Un funerale nel Surrey. Non dovrebbe esserci occasione più triste. Specie se chi è chiamato ad occuparsene – Daniel – si trova a fronteggiare contemporaneamente la morte dell’amato padre, le rimostranze della moglie Jane che vuole andare a vivere a Londra e l’incontro col fratello Robert, scrittore di successo con tanto di superattico a New York mentre lui non ha fatto ancora leggere il proprio primo romanzo a nessuno (e forse, si vedrà poi, potrebbe essere un bene). Ma metteteci la proverbiale ipocrisia inglese in certe occasioni, una boccetta di allucinogeni contrassegnata dall’innocua etichetta del valium, uno zio insopportabile su una sedia a rotelle, un prete con una certa fretta e una nano gay disposto al ricatto pur di avere qualche soldo dalla famiglia del morto e constaterete che anche una tragedia può risolversi (del resto ce ne avvertiva già anche Marx) in una farsa…

Frank Oz è un regista assolutamente discontinuo – in grado di passare da cult minori ma indimenticabili come La piccola bottega degli orrori a pellicole dolciastre e fintamente trasgressive come In & Out fino ad autentici aborti come The Score (che schierava, ahimè, un cast da sogno composto da Brando + De Niro+ Norton, assolutamente sottoutilizzati) – ma capace di una certa genialità. Stavolta pare ritrovare i suoi migliori talenti, e Funeral party è un bel film. Merito forse più della sceneggiatura di Dean Craig, che pare essersi ispirata non poco ma con più cattiveria all’indimenticabile La Cerimonia del massaggio di Bennett (recuperabile, per chi vuole, nei tascabili Adelphi) che di capacità proprie. Ma intanto ne esce un film sottilmente “cattivo” nel senso migliore del termine, capace di sconfinare nella volgarità più totale (basti vedere la posizione assunta dal caro estinto e dal nano ricattatore nella bara) senza per questo ridursi a farsaccia. Ben coadiuvato da un cast all british di facce apparentemente anonime ma assolutamente perfette per la parte (con citazione speciale per l’avvocato allucinato e il nano ricattatorio e vendicativo interpretati rispettivamente da Alan Tuidyk e Peter Dinklage), il regista si diverte a demolire a man bassa convenzioni e ipocrisie non solamente inglesi per far risaltare il ridicolo di situazioni pre – condizionate in partenza. Salvo ricordare, in un bello e inaspettato elogio funebre, che soli nasciamo e soli siamo destinati a morire. Shakespeare? No, piuttosto i Knockabouts che mandavano in visibilio individui piuttosto rispettabili come Joyce e Karl Kraus: consci che, data la tragedia del vivere, conviene riderci sopra. A costo di qualche impuntatura nell’improbabile e nella volgarità.
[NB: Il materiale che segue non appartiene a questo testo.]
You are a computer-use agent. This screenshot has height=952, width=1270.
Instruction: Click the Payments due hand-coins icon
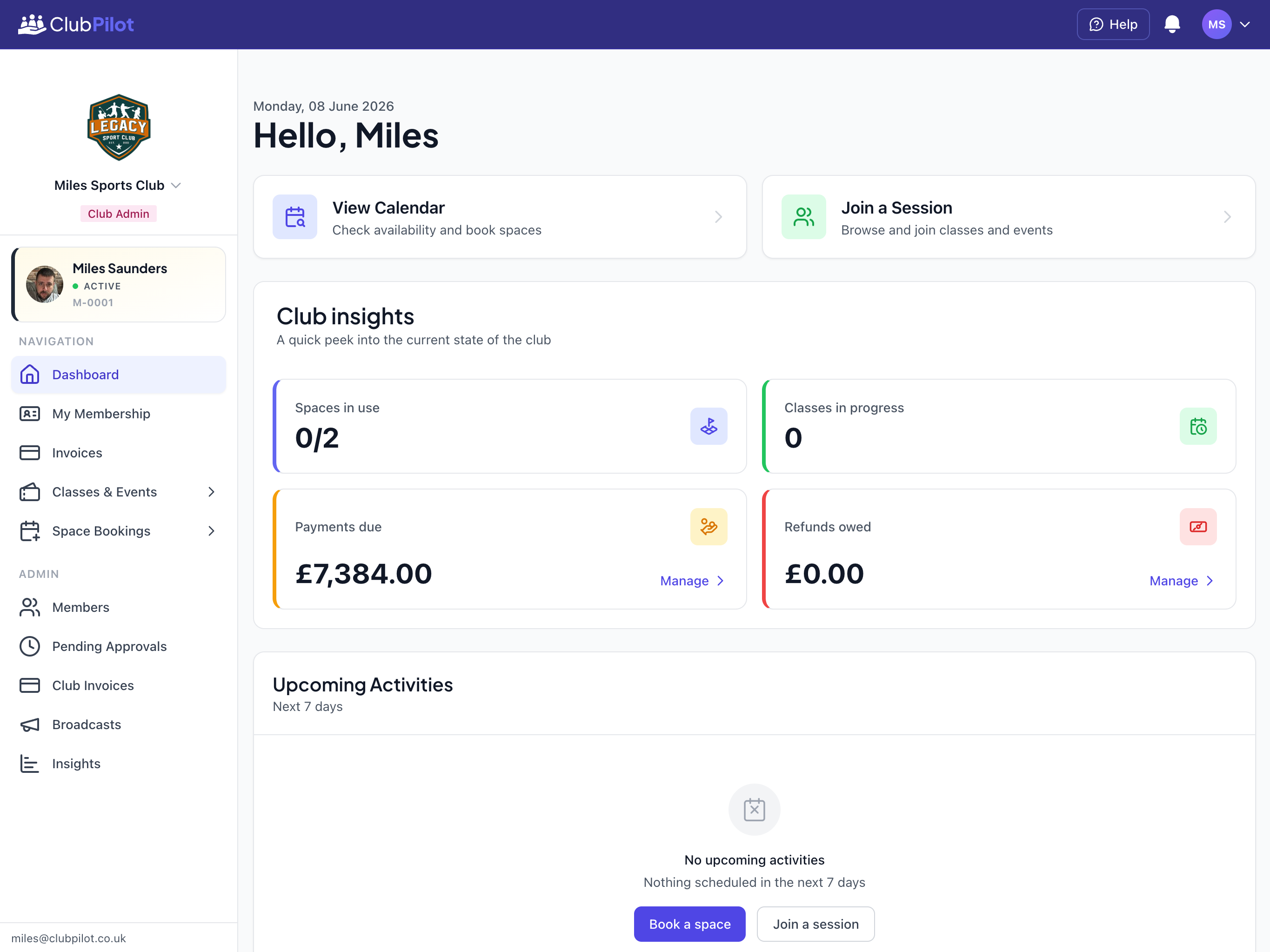click(x=709, y=527)
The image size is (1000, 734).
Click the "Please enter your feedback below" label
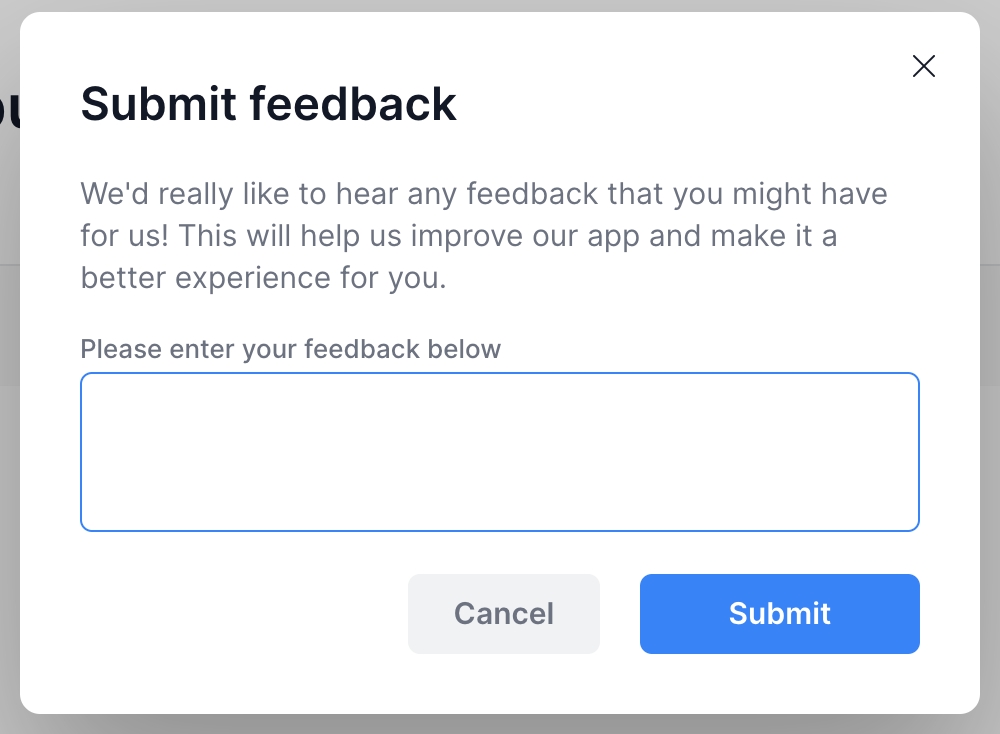290,349
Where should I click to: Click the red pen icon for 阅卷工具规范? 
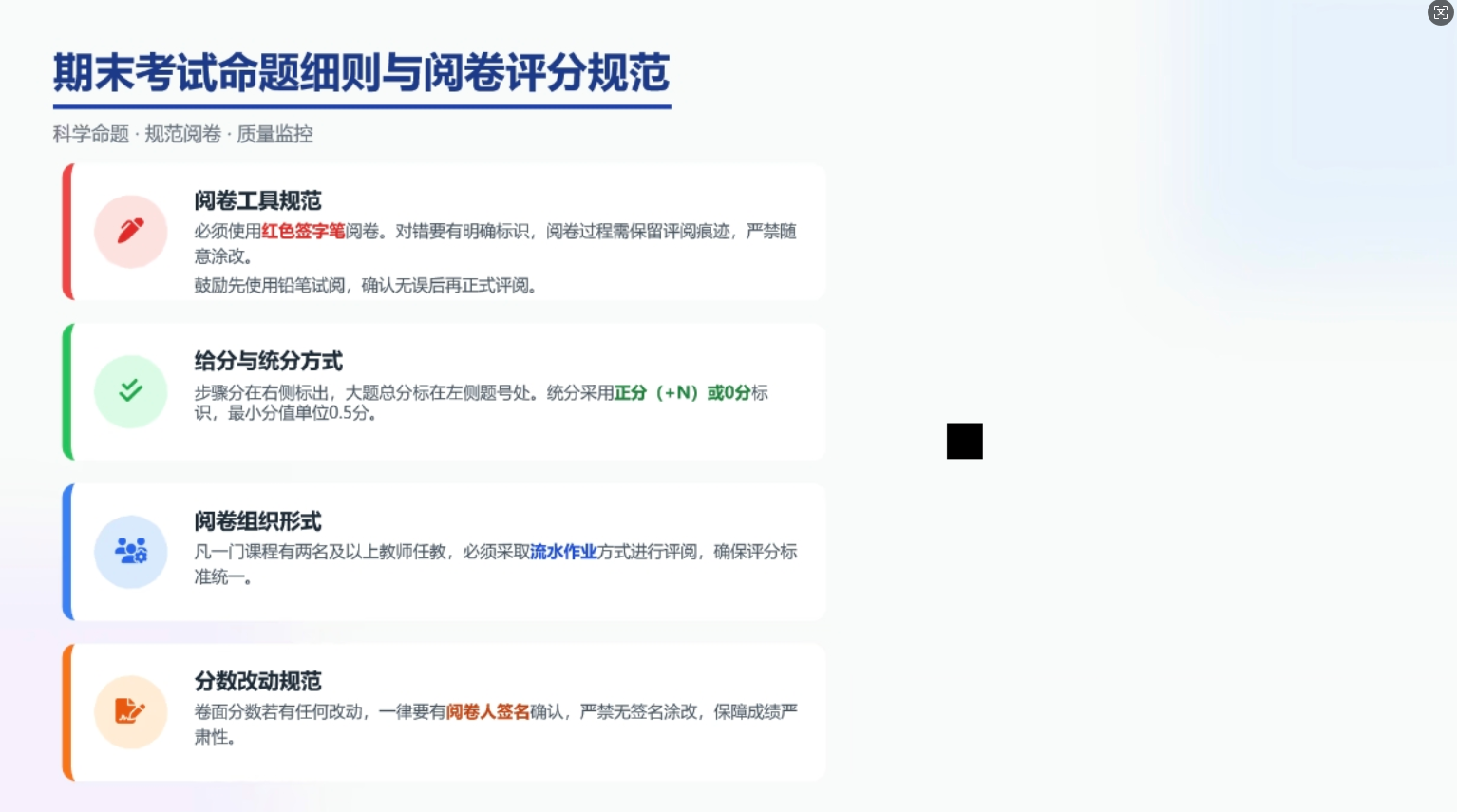coord(131,231)
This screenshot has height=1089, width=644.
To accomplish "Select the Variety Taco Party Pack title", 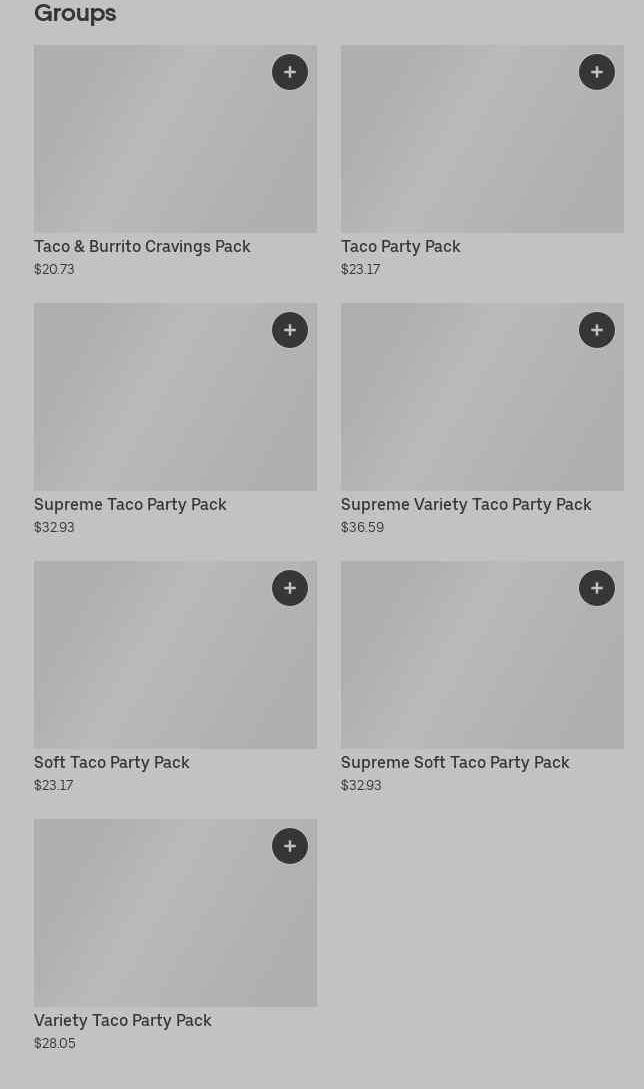I will (123, 1020).
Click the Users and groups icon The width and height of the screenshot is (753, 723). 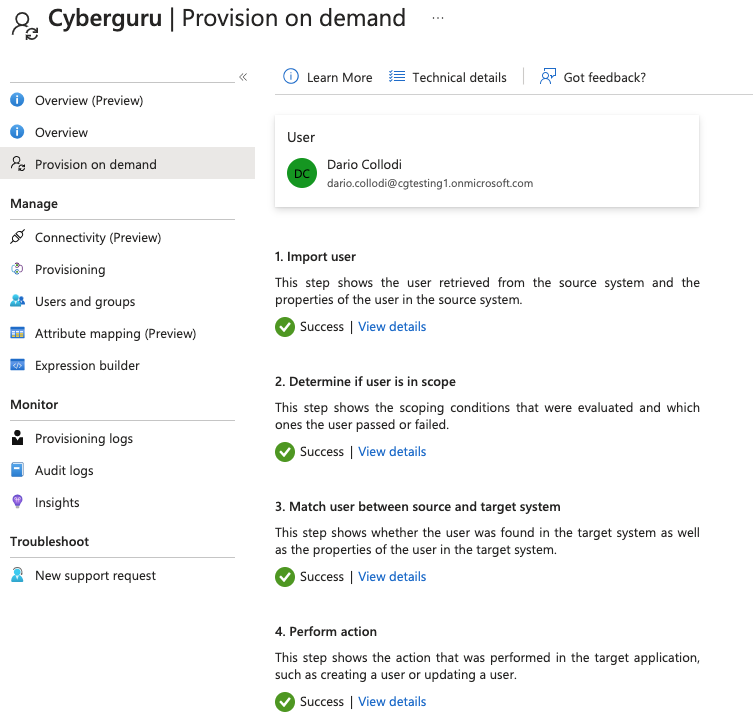(x=17, y=301)
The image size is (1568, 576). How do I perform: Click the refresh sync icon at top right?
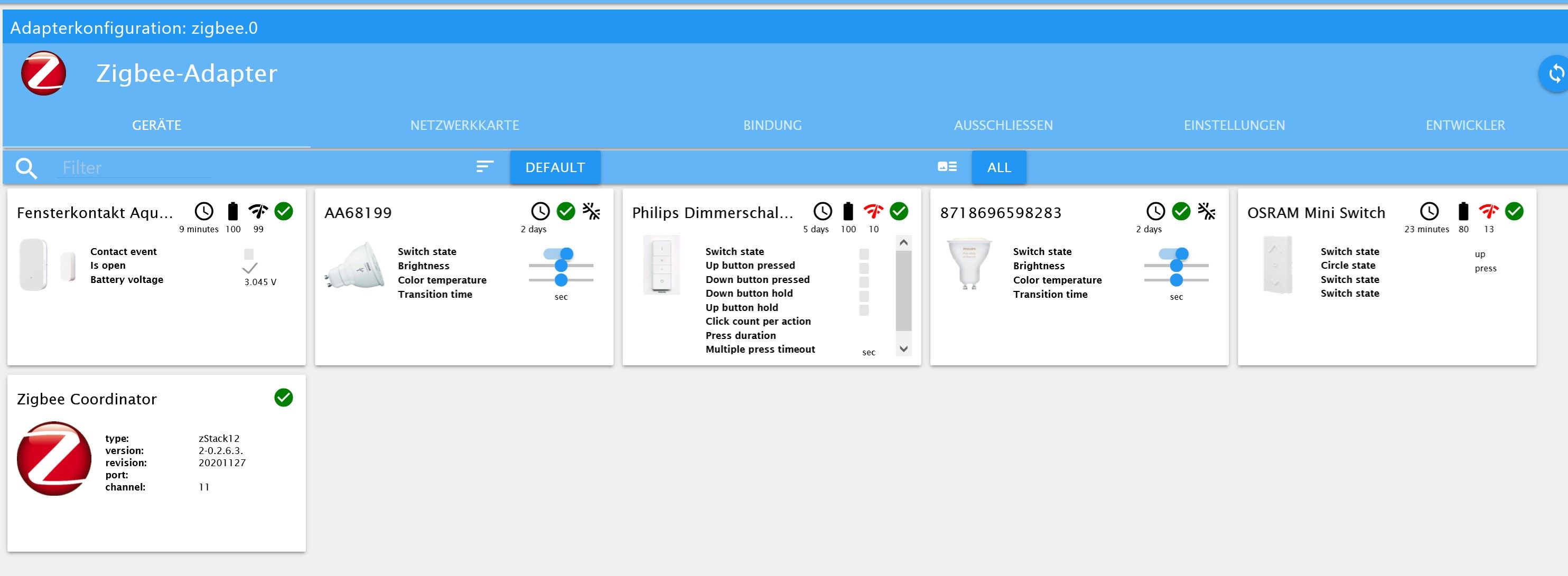(1556, 73)
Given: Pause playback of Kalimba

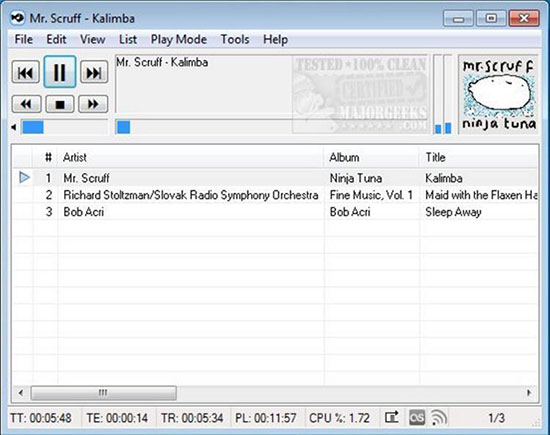Looking at the screenshot, I should point(60,72).
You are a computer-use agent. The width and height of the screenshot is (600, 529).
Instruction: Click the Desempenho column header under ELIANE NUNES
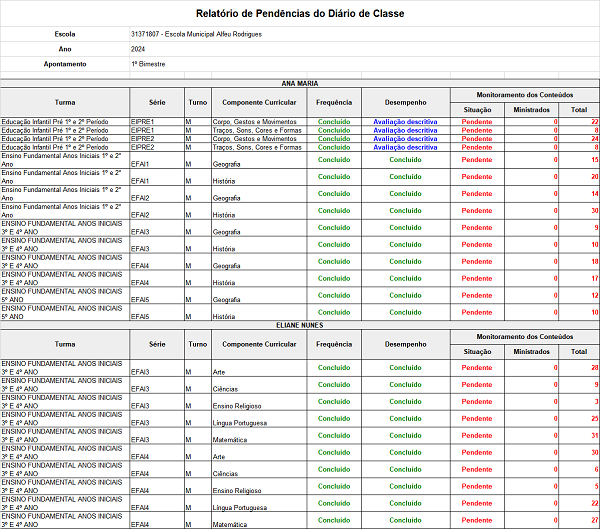(x=405, y=344)
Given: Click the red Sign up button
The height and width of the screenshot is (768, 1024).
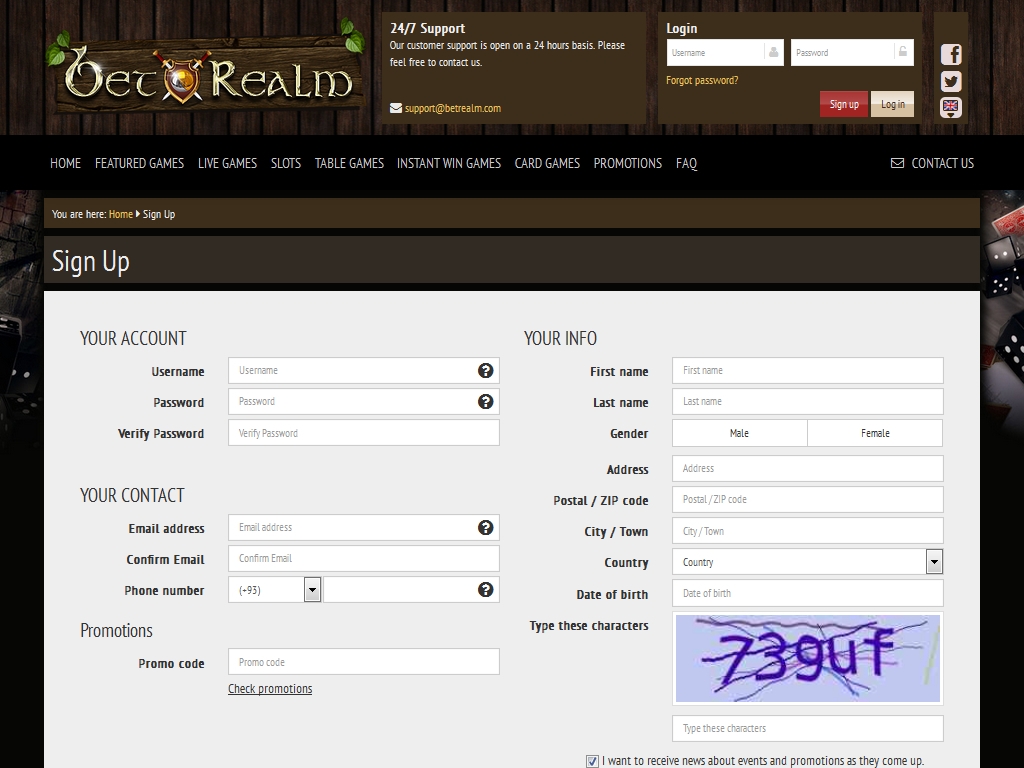Looking at the screenshot, I should 844,104.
Intendiamoci, non un capolavoro, nemmeno della comicità: Hollywood Party e The Blues Brothers sono distanti anni luce. Ma intanto ci si diverte, si ride di gusto ma agro e ci si ricorda del fatto che siam qui per caso e un caso può distruggere la nostra reputazione. Il che, in tempi di assolutismi e idee preconcette, fa solo bene. E il pubblico di Locarno, che gli ha assegnato il premio spettante alla sua finzione, ha visto giusto. Non memorabile, magari: ma senz’altro da vedere.

Funeral party di Frank Oz con Matthew MacFadyen, Rupert Graves, Peter Dinklage, Daisy Donovan, Alan Tudyk, Kris Marshall, Andy Nyman, Ewen Bremner, Keeley Hawes, Jane Asher, Peter Egan, Peter Vaughan. Genere Commedia produzione Germania, Gran Bretagna, USA, 2007 Durata 90 minuti circa.